28 Şubat'la ilgili çok yazıldı, çizildi, belgeseller yapıldı ama bir tane adam gibi sinema filmi yapılmadı.
Ankara İletişim'de öğrenciyken ki hala başörtüsü yasakları
sürüyordu, bu süreci başörtülü kızlar üzerinden anlatan en azından
bir kısa film çekmeyi çok istemiştim.
İlginçtir bir sohbet esnasında sinema, tv uygulama derslerimize
giren Bülent Özkam da bana bu konuda cesaret verince şaşırmıştım.
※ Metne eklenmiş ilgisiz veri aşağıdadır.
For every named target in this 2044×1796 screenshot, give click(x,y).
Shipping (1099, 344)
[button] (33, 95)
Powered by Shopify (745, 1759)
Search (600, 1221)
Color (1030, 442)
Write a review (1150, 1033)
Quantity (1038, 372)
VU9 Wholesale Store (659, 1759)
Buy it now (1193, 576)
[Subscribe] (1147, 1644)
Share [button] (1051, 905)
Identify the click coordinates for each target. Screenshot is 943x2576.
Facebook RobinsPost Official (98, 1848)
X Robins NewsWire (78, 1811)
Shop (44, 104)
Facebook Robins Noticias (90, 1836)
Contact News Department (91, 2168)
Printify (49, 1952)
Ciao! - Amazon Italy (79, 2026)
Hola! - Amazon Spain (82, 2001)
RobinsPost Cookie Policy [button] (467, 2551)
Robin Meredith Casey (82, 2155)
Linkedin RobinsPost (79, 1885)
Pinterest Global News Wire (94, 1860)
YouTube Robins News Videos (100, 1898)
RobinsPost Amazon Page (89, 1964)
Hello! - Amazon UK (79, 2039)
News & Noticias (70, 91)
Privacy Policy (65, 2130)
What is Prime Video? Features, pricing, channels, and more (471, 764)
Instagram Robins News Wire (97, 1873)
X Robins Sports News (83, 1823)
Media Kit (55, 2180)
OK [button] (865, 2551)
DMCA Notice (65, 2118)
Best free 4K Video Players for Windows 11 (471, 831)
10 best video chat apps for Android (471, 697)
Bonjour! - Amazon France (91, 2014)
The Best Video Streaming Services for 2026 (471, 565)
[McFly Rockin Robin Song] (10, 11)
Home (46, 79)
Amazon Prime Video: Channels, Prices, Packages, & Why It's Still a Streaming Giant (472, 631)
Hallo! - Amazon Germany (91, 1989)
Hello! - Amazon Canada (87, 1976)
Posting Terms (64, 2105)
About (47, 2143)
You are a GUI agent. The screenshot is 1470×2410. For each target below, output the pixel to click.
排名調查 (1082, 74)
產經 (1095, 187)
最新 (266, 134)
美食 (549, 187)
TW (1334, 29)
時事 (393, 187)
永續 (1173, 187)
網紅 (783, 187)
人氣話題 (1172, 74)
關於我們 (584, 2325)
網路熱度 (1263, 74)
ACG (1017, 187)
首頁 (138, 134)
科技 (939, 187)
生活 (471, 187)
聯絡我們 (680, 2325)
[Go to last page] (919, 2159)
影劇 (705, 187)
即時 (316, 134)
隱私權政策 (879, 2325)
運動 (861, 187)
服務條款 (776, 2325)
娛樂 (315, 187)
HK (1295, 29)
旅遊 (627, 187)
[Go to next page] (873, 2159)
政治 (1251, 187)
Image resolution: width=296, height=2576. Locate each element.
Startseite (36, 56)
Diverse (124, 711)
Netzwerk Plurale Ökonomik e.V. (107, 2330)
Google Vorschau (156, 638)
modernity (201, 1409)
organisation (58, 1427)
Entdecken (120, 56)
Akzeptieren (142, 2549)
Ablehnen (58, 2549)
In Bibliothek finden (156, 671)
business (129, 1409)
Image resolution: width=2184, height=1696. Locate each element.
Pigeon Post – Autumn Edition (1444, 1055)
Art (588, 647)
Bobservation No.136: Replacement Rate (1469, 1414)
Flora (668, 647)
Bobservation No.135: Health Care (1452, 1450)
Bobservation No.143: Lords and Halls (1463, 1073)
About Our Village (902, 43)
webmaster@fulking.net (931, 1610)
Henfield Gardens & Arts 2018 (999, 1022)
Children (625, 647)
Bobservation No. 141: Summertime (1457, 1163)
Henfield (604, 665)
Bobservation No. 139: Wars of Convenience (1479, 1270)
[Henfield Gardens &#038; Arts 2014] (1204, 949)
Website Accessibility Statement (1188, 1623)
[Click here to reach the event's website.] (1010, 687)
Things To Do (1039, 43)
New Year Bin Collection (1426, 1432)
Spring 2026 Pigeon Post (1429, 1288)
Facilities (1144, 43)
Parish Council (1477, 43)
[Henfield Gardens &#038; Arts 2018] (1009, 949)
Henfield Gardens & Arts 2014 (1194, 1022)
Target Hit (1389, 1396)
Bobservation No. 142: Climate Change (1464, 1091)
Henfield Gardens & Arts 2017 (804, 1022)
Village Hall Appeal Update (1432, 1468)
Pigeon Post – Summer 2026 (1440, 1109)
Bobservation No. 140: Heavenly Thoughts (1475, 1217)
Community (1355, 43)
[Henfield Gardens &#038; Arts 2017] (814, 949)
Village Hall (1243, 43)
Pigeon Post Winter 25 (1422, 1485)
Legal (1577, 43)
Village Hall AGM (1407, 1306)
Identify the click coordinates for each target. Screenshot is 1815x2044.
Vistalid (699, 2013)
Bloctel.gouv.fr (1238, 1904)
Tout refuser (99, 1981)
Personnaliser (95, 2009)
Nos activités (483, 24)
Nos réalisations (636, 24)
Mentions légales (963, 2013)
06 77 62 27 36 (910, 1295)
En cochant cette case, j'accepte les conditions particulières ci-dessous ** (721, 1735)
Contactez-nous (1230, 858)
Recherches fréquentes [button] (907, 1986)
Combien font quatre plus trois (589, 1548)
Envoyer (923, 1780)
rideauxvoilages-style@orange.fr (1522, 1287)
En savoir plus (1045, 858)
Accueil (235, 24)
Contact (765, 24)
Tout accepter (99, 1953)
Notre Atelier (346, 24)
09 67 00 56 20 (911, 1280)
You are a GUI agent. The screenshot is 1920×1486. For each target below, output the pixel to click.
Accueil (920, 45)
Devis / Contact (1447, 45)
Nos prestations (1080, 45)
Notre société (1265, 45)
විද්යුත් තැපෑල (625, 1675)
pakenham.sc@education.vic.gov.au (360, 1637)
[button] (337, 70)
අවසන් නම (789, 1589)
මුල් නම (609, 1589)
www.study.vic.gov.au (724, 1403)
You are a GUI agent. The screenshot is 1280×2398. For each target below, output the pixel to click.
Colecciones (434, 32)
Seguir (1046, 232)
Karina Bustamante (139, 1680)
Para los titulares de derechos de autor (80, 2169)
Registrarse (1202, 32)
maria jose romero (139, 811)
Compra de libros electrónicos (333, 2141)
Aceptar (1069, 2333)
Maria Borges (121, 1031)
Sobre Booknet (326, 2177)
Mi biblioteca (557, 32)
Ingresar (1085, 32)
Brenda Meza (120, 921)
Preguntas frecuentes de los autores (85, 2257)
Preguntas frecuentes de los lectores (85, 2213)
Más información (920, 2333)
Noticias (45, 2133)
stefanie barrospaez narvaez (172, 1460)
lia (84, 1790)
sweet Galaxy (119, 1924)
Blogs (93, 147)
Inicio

"Çeksene bir kısa film" dedi. "Ciddi misiniz hocam" dedim. "Tabi"
dedi.
Düşünün o dönem Ankara İlef'in kantini nerdeyse TKP basın bürosu gibi çalışıyordu ve koca fakültede başörtülü sadece 2-3 öğrenci vardı. (başörtülü dediysem okul dışında)
Biz zaten itilmiş, dışlanmış, ötekinin dibiydik. Ama hoca bana "başörtüsü yasaklarıyla ilgili film çek" diye destek vermişti.
Büyük olay...
Ve fakat sonra hoca "slogan atmayacaksın, siyasi olmayacak, şu
olmayacak, bu olmayacak" diye sıralayınca tüm hevesim kaçtı. Nasıl
siyasi bir mesajı olmayacaktı ki; olay tamamen
siyasiydi.
Ve bir hak ihlalini anlatırken insan, özellikle de sinemada nasıl
slogan atmadan durabilirdi?
En azından ben duramayacağıma kanaat ettiğim için o dönem o işten vazgeçtim.
Onun yerine de bir "tımarhane" filmi çektim.
O ZAMANDAN BU ZAMANA
Zaman, olaylar ve insanlar arasındaki mesafeyi açıyor ve bazen mesafe açıldıkça bazı şeyler daha net görünüyor.
Bugün olduğum yerden 28 Şubat'ta yaşadıklarımıza baktığımda ağır bir travmanın yanında bir o kadar ironi görüyorum.